IMG_0267 July 10, 2014

Problems are either wicked or tame concluded Horst Rittle and Melvin Webber in the early 1970’s, an insight that has turned out not only to be interesting, but central to all attempts to solve problems.  Whether a problem is one or the other determines everything that follows:  what should be done, by whom, for how long, and so on.  Perhaps the most important conclusion they arrived at is that while some problems can be “solved” and no more attention is required, other problems cannot be solved, and must be revisited over and over again.

Rittle and Webber made it clear that by calling some problems wicked, they did not mean that they were “bad” or “evil.”  In 1973 they wrote:

We are calling them wicked not because [they] are ethically deplorable.  We use the term ‘wicked’ in a meaning akin to that of ‘malignant’ (in contrast to ‘benign’) or ‘vicious’ (like a circle) or ‘tricky (like a leprechaun) or ‘aggressive’ (like a lion, in contrast to the docility of a lamb).

While wicked problems are not evil problems, there are times when there are moral and ethical issues involved, not in the problems themselves, but in how they are defined and addressed.  Rittle and Webber believed that it was immoral to

  • confuse tame and wicked problems;
  • attempt to “tame” a wicked problem prematurely;
  • treat wicked problems as if they were tame.

 

Yet telling the difference between tame and wicked problems turns out to be a problem!  Wicked problems are usually messy, confusing and complicated, but they need not be.  They can also be simple and straightforward.  Tame problems generally are more transparent and understandable than wicked ones, but not always.  They can also be extremely complex, confusing, and opaque.  For example, on September 12, 1962, when President Kennedy said “I believe that this nation should commit itself to achieving the goal, before the decade is out, of landing a man on the moon and returning him safely to earth,” what he proposed was a tame problem (though the process of making it happen was rife with wicked ones).  It had a beginning, a middle, and an end.  Everyone would know if the many technical problems had been solved and when a successful solution reached.   In the beginning, however, the scientists who were  in charge of the project had no idea what to do or how to begin.  Most of the technology that would be needed did not exist and had to be discovered and invented.  Yet when the astronauts returned safely to earth after walking on the moon, the problem was solved!

One of the best ways to tell the difference between tame and wicked problems is listen carefully to the disagreements and  arguments  over the nature of the problem and what needs to be done.  When problems are tame and not wicked, the evidence that is introduced to support one side or the other can eventually be determined to be true or false.  As a result, the intensity and frequency of serious disagreements diminish over time.  “Getting to Yes” is more frequent as the parties converge toward a correct solution.  Eventually, a spirit of cooperation and may emerge.  People cease being enemies and may even become collaborators.

When the problem is wicked, however, it is a completely different story.  The more time spent on the problem, the greater the gap opens up between them.  Instead of “Getting to Yes,” it is more like “You are wrong, wrong, wrong!”  Any evidence presented by one side is almost always rejected by the other as being incomplete or inaccurate.
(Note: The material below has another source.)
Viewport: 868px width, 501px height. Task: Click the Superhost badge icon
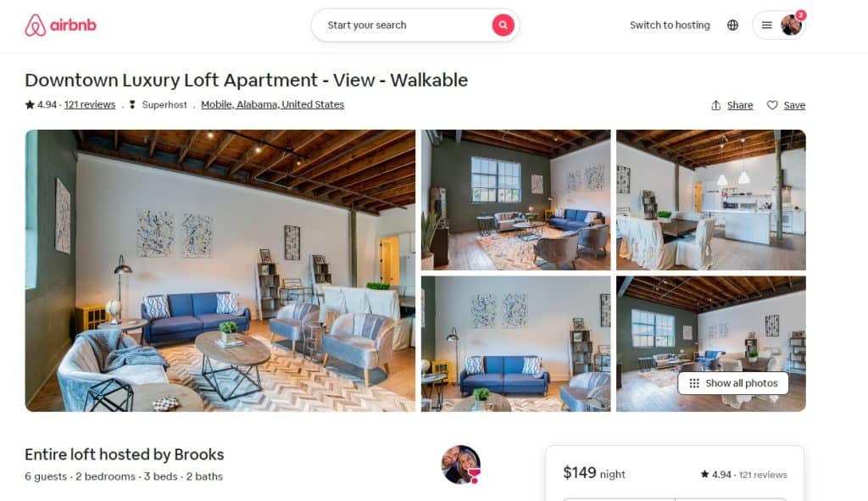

Rather than diminishing, arguments escalate, become louder, more shrill , more insulting and even more abusive.  Rather than moving closer together, the people involved usually become more entrenched in their original opinions;  rather than becoming collaborators, they continue being opponents, even enemies.

Here are examples that make clear these differences:

Bertrand Russell and Gottlob Frege

In June of 1902, British philosopher Bertrand Russell, weary of struggling to find an answer to a paradox that had surfaced in his work and threatened to derail his progress, disengaged from his own work to read the recent work of a German mathematician named Gottlop Frege.  Frege had been working from 1893 through 1902 on a project that was in may ways similar to Russell’s, and had the goal of doing “for arithmetic what Euclid had done for geometry…reformulating the hodgepodge of arithmetical  results that had accumulated over the centuries into some kind of logical format.”  In 1902, declaring victory, Frege published his first volume and turned to finishing the second, both of which would be the culmination of his life’s work.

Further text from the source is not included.